Minggu, 01 Juli 2012

BAGAIMANA SEBAIKNYA MENYIKAPI PEMBELAJARAN TENTANG AREA KEBATHINAN (SPIRITUAL)


BAGAIMANA  SEBAIKNYA   MENYIKAPI
PEMBELAJARAN  TENTANG   AREA KEBATHINAN (SPIRITUAL)
SEBUAH DIALOGIS
MENGGALI DAN MELENJITKAN  POTENSI DIRI
Bengkulu  :  Juni 2012.
Inspirator  :  Nazamuddin (Anggota Senior Satya Buana)


Pada era globalisasi sekarang ini,  dimana ruang dan batas antar negara sudah tidak ada lagi.  Kemajuan teknologi, berbaurnya budaya antar bangsa dan luasnya komunikasi ternyata memberikan kepuasan tersendiri bagi sekelompok  manusia.  Mulai dari pendidikan yang memakai kurikulum dan laboratorium bahasa internasional;  Twinning  program yang mengajarkan pendidikan separuh di Indonesia dan sisanya ditempuh diluar negeri.  Pendidikan sistem ini meningkatkan kurikulum menjadi kurikulum internasional tetapi tetap hanya menekankan pentingnya nilai akademik, kecerdasan otak atau dikenal dengan Intelegence Quotient.

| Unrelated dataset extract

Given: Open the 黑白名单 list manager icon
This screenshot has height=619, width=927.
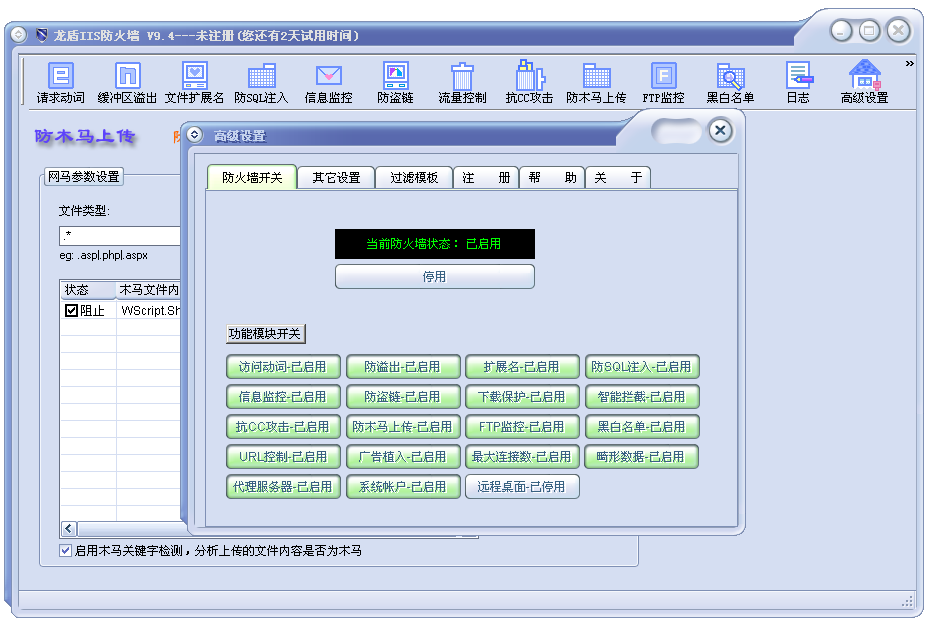Looking at the screenshot, I should pos(729,80).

Dibidang pakaian (fashion) dan makanan (food) telah merubah pola dan kekhasan setempat;  dimana manusia telah merubah dirinya menjadi mesin yang mengikuti program iklan dan pencitraan masyarakat.  Mereka bersedia berbaris menuju lokasi penyerapan harta dan mental,  untuk dirampas uangnya maupun  moralnya demi menebus gengsi dan trend mode.  Disini terjadi perubahan karakter manusia yang menunjukkan penurunan dari kecerdasan emosi atau dikenal dengan  Emotional Quotient.

Sementara  dikoran Nasional terbaca ada Tragedy Seorang Manager Investasi Terkenal Kaya Raya  yang mati bunuh diri karena kalah dalam trading valas,  sementara di  dalam gubuk kardus daerah  kumuh  di pinggiran Metropolitan ada rakyat jelata yang miskin mati kelaparan karena tak punya uang untuk sekedar sesuap nasi.  Sekelompok masyarakat pinggiran kota membakar seorang pencuri sepeda motor karena tak punya pekerjaan tetap, yang barang kali hasil curiannya  untuk memberi makan anak istrinya dirumah,  sementara pencuri uang Negara milyaran rupiah bebas berkeliaran dan berfoya-foya mungkin juga ditempat-tempat maksiat menikmati hasil uang curiannya.   

Ada suatu negara mengesahkan opininya untuk mengukuhkan kediktatorannya atas bangsanya sendiri, dan ada juga  agressi suatu negara atas negara lain dengan mengerahkan pesawat perang dan tank yang serba canggih serta bom-bom pemusnah massal,  dengan dalih menumpas kejehatan separatis atau teroris;  sehingga tak jelas lagi  siapa  yang teroris/separatis dan mana pula yang menjadi korbannya.  Ketiga contoh terakhir ini menunjukan telah hilangnya tingkat kecerdasan moral,  penempatan perilaku dan hidup  berpradaban terpuji dalam konteks makna yang luas & kaya atau  dikenal sebagai  Spiritual Quotient.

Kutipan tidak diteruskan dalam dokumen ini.